He withdrew as he had come, with a large impressiveness. The room
seemed very empty without him. George, with trembling fingers,
began to put on a pair of thick boots.
For some minutes after he had set foot outside the door of the
cottage, George was inclined to revile the weather for having
played him false. On this evening of all evenings, he felt, the
elements should, so to speak, have rallied round and done their
bit. The air should have been soft and clear and scented: there
should have been an afterglow of sunset in the sky to light him on
his way. Instead, the air was full of that peculiar smell of
hopeless dampness which comes at the end of a wet English day. The
sky was leaden. The rain hissed down in a steady flow, whispering
of mud and desolation, making a dreary morass of the lane through
which he tramped. A curious sense of foreboding came upon George.

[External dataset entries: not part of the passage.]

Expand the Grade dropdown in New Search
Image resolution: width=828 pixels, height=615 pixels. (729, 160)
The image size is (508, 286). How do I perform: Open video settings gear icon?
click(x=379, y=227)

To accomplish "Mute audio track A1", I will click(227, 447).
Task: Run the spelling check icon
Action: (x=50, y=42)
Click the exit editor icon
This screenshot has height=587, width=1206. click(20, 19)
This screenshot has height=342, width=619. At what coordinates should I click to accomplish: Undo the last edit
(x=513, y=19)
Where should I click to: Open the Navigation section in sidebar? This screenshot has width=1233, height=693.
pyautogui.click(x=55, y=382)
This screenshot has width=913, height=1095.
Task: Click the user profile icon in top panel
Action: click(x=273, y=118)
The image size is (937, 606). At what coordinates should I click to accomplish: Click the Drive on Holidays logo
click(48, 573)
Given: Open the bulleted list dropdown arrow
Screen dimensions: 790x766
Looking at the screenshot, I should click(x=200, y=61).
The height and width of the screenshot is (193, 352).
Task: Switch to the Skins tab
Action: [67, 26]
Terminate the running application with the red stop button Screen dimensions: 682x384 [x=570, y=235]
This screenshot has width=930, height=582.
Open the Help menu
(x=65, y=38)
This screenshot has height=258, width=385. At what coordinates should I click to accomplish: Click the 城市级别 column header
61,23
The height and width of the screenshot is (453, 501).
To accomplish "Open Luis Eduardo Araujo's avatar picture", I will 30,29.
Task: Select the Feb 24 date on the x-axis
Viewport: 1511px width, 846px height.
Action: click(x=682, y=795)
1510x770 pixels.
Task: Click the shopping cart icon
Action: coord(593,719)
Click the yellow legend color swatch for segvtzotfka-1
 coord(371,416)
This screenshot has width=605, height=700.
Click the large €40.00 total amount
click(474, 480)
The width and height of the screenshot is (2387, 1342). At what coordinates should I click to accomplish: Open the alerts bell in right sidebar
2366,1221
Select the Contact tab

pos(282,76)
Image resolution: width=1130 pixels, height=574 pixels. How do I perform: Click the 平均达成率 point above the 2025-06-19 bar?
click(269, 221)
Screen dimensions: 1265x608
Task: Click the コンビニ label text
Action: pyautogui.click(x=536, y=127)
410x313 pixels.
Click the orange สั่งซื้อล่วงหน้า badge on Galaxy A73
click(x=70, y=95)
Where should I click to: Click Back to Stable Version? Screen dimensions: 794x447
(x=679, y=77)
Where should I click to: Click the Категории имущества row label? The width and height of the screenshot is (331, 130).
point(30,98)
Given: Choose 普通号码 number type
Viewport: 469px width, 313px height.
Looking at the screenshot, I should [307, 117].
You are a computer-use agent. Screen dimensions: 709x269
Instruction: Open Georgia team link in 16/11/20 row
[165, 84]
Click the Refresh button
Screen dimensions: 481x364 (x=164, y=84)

It was as if some voice of the night had murmured maliciously in
his ear a hint of troubles to come. He felt oddly nervous, as he
entered the barn.
The barn was both dark and dismal. In one of the dark corners an
intermittent dripping betrayed the presence of a gap in its ancient
roof. A rat scurried across the floor. The dripping stopped and
began again. George struck a match and looked at his watch. He was
early. Another ten minutes must elapse before he could hope for her
arrival. He sat down on a broken wagon which lay on its side
against one of the walls.
Depression returned. It was impossible to fight against it in this
beast of a barn. The place was like a sepulchre. No one but a fool
of a butler would have suggested it as a trysting-place. He
wondered irritably why places like this were allowed to get into
this condition. If people wanted a barn earnestly enough to take
the trouble of building one, why was it not worth while to keep the
thing in proper repair? Waste and futility! That was what it was.
That was what everything was, if you came down to it. Sitting here,
for instance, was a futile waste of time. She wouldn't come. There
were a dozen reasons why she should not come. So what was the use
of his courting rheumatism by waiting in this morgue of dead
agricultural ambitions? None whatever--George went on waiting.
And what an awful place to expect her to come to, if by some miracle
she did come--where she would be stifled by the smell of mouldy hay,
damped by raindrops and--reflected George gloomily as there was
another scurry and scutter along the unseen floor--gnawed by rats.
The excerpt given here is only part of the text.